Troy Dayton pops a little white pill
every morning. He's one of the 10 million
Americans taking a daily antidepressant.
But in his case, he says he was never
depressed in the first place.
This 29-year-old political lobbyist is
one of the happiest people you'll ever
meet. He's constantly smiling, and says
he wakes up belly-laughing two or three
times a week. Dayton says he's an optimist
by nature, and that his daily dose of
Wellbutrin makes him feel even better.
"Wellbutrin makes me feel great,"
Dayton stated. "Wellbutrin made me
feel clear-headed, much more able to focus.
I don't think it means that I don't ever
experience any sadness, but I think it
makes me experience sadness in a very
healthy way."
Dayton says a doctor first prescribed
Wellbutrin for him 2 1/2 years ago, as
an aid to quit smoking. Buproprion, the
active drug in the antidepressant, helps
smokers quit because it partially blocks
the brain chemicals which keep them hooked.

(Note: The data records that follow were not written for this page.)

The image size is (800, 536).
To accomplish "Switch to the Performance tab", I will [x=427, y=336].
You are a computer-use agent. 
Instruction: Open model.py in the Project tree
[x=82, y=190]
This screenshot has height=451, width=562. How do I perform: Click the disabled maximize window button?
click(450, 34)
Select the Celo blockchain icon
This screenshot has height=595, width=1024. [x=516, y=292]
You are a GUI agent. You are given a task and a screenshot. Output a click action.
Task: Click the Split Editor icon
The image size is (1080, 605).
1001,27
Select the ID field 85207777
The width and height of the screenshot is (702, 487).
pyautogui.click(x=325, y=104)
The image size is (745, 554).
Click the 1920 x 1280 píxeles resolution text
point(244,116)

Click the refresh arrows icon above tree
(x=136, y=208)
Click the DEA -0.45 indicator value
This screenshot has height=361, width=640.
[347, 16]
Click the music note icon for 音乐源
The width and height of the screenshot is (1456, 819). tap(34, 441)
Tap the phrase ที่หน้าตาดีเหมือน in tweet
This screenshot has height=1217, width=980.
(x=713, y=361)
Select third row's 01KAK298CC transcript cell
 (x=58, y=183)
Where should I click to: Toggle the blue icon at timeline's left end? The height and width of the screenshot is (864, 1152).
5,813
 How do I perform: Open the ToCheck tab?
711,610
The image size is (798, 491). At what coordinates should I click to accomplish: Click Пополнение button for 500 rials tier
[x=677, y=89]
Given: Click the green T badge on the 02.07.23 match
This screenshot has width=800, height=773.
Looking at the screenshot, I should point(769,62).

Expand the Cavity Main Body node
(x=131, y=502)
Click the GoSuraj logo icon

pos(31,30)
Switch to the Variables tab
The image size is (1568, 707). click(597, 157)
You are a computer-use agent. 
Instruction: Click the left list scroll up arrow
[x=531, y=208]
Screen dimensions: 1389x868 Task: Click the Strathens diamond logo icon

A recent study by UCLA researchers found
that the drug may help break addiction
to methamphetamine, too. Buproprion also
increases the brain level of dopamine,
a chemical linked to excitement, new experience
and pleasure.
Psychiatrists stated that Dayton's use
of Wellbutrin as a lifestyle drug is potentially
dangerous, although little is known about
the long-term effects.
"These medicines are not harmless,"
said Dr. Peter Kramer, author of "Listening
to Prozac." Kramer said some doctors
think that if you stay on antidepressants
long enough, you'll come to rely on them.
Other doctors believe they might trigger
manic-depressive illness in susceptible
people, he said.
Most antidepressants -- though not Wellbutrin
-- are in a group of drugs known as selective
serotonin reuptake inhibitors, or SSRIs.
They prevent the body from re-absorbing
the naturally occurring chemical serotonin,
thus increasing serotonin levels in the
brain. It's like plugging up a drain to
keep running water in the sink.
Serotonin, like dopamine, is linked to
good feeling. Those chemicals and others
are released during any pleasurable experience,
like a kiss, or eating a bar of chocolate.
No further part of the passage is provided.